Our phenotypical data involves fruit and edible vegetation yield in grams. We will eventually be employing

PhotosynQ

https://photosynq.org/

Additional Photosynthetic Data to Collect with This Device:

This equipment gives accurate measurement of photosynthetic electron transport rate. Electron transport rate is the production of chemical energy from the absorption of light by a leaf. Stress, damaged or growing leaves will give different values that could then be extrapolated to know the status of the plant and how productive they are in function of their environment

Please let me know if there is any knowledge or data me or my students can contribute to the overall project. It would be great to get groups of students from our schools involved in communicating with one another as we work on our respective projects.

Best,

Chris Regini

Raspberry Pi Certified Science Teacher

West Hollow Middle School

Half Hollow Hills CSD

Twitter: https://twitter.com/reginius214

Instagram: https://www.instagram.com/reginius214/


#8

I would be interested to know how you are having students do this. From my experience, there is too much variability in source water, PH, and nutrient consumption based upon phases of growth to collect valuable data.

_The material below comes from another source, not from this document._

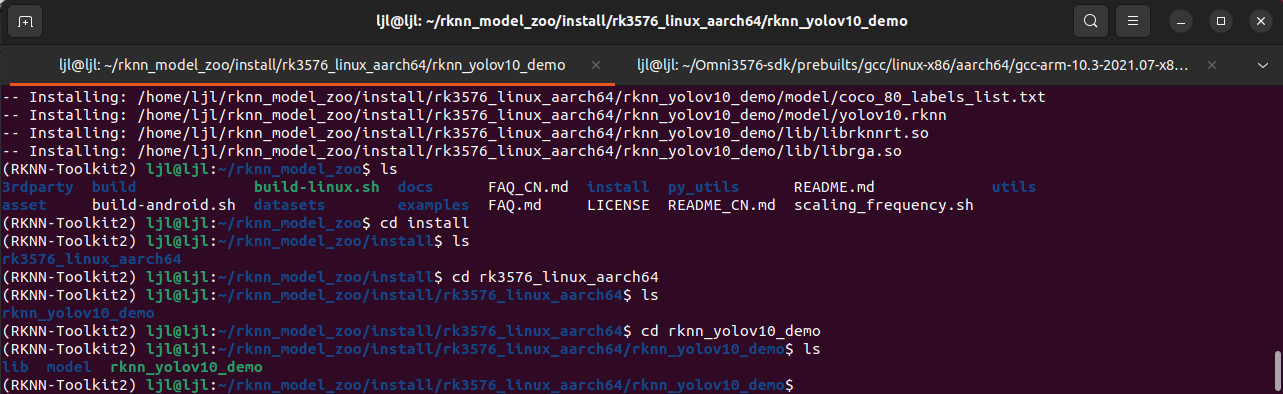This screenshot has height=394, width=1283.
Task: Expand the tab list dropdown arrow
Action: [x=1262, y=65]
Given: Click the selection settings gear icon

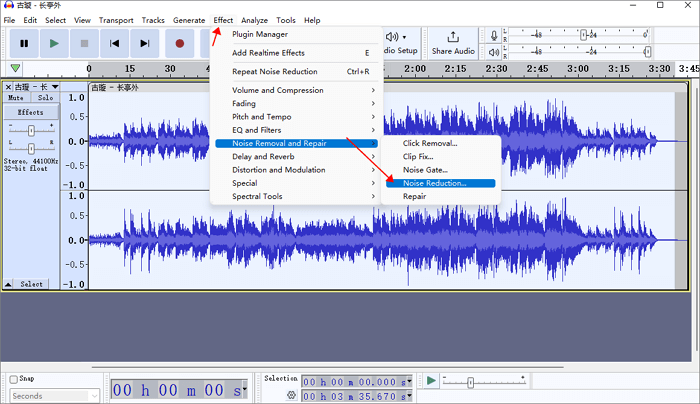Looking at the screenshot, I should 291,395.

Is this done throughout the growth cycle, or only at harvest?

Are you collecting any data regarding leaf area, count, color, etc.

I have a very similar vision. Please elaborate on how we could do this: specifically for high-school. How are you calculating a carbon footprint metric?

I don’t know how I missed this project before, thanks for sharing, this is incredible. What are you planning to use it for specifically?


#9

Hi @cregini!

What a fantastic project! It’s always great to see innovative project-based learning in action.

Thanks for checking in on our work in education. The OpenAg team has been working around the clock on a new PFC specifically for education. We are really excited about the PFC_EDU as it is much easier to build than previous versions and it is also less expensive than earlier models. Accessibility of Food Computers has been an issue for us in the past, and we are hopeful this is the solution.

We are in the process of testing the PFC_EDU and are collaborating with i2 Learning and the Media Lab’s Learning Initiative to design a curriculum to be used with Food Computers in schools and informal educational institutions.

This fall we will be running a pilot, in which educators around Boston will be using the new curriculum to build and grow in Food Computers as part of i2’s STEM Month program - Building a Lunar Colony. We will be observing the PFC_EDU in action and getting feedback from educators and students on their experience with the PFC_EDU and its associated curriculum.

As always, we will keep these resources open source and will be posting all build documentation and curricula sometime around mid-October. Please keep an eye out for the release and let us know how the vertical hydroponics farm is working out!